Belfast 2026 and Kristallnacht 1938 are not so far apart.
The power of social media and digital communication was on display, in a perverse way, with the Belfast anti-immigrant attacks. Mainstream politicians, fanning the flames of anti-immigrant sentiment, have found receptive audiences on social media platforms. It is no secret that Elon Musk, tech mogul and far right influencer, has repeatedly shared anti-immigrant misinformation on his platforms.
The disappearance of the collective newsroom is no accident. Media multinationals have deliberately cut back jobs, reduced financial security, and are now increasingly relying on generative AI to create news and feature items. The Washington Post itself, once the benchmark of liberal journalism, has reduced its workforce by the thousands over the years. Any budding Woodward and Bernsteins would have been cast out, their positions made redundant.
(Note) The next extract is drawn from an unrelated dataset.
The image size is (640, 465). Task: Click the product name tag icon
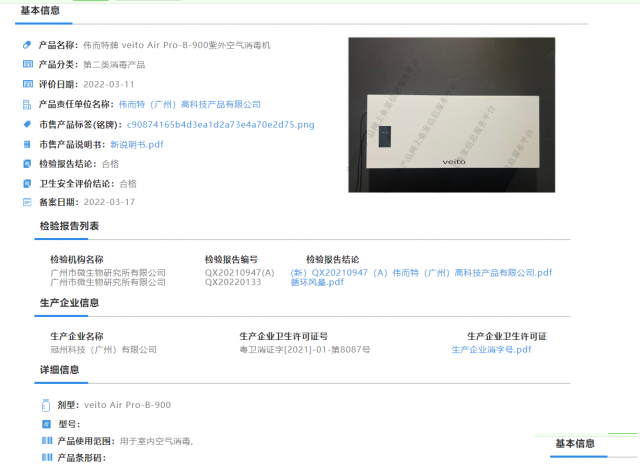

Indeed, journalism is rapidly losing its viability as a long term career. The profession is characterised by increasing precarity, and diminishing job openings and opportunities.
No, I am not suggesting that the future is completely bleak. Freelancers and community-based media are doing their best to perform the function which used to be performed by the fourth estate. However, we must do more than just outsource journalism to precarious freelancers. Politicians must do more than just blandly state ‘we like good migrants’ in the aftermath of pogroms such as Belfast.
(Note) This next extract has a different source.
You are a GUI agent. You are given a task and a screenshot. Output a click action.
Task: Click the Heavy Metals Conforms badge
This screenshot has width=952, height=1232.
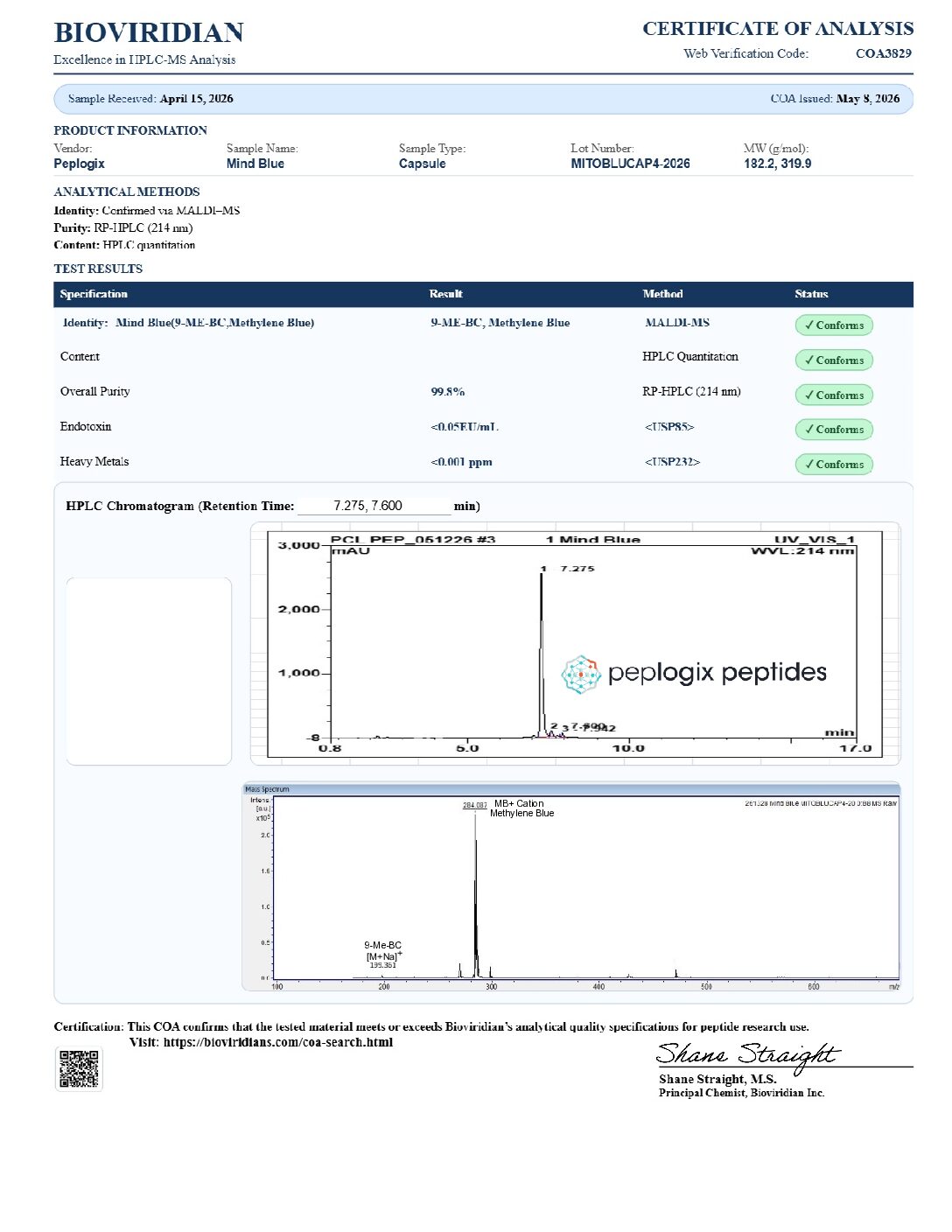click(x=834, y=465)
We must collectively act to rebuild community journalism as a profession, reviving public trust in the news in this day and age of misinformation and AI-generated slop. Journalists are not corporate stenographers, but fact-checkers and first responders to any misinformation.
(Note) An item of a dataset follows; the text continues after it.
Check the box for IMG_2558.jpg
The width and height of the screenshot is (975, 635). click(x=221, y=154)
In the early 1990s, I watched as major media outlets acted as public relations consultants for the Anglo-American alliance as it built up to the first Gulf War. Actually that engagement should be more correctly called the first attack on Iraq. The corporate media did little more than repeat the fictional claims of London and Washington, amplified by Canberra.
We need to do better than just be spokespersons for imperial power. The late John Pilger demonstrated to all of us how to be an incisive journalist.